- Task objective:
Leave the pictures aside and copy all the data exactly.

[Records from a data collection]
################
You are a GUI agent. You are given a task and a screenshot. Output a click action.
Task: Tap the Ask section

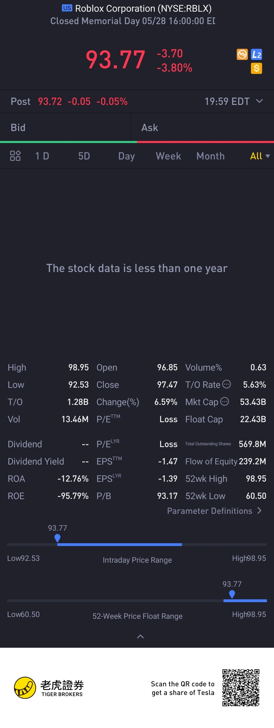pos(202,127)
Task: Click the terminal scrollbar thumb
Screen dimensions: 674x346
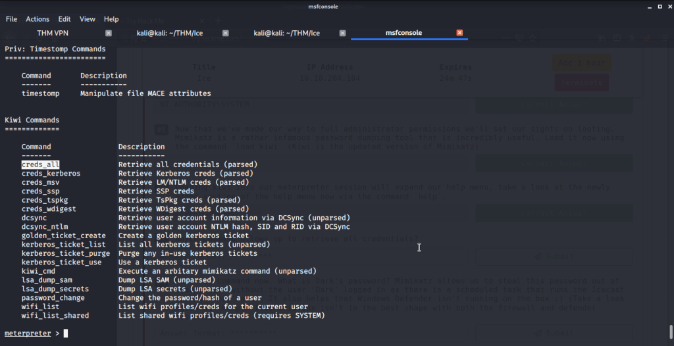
################
- Solution to this problem:
You are a GUI agent. You are given a task and a screenshot. Output a click action.
Task: Tap the Ask section

pos(202,127)
Task: Click the terminal scrollbar thumb
Screen dimensions: 674x346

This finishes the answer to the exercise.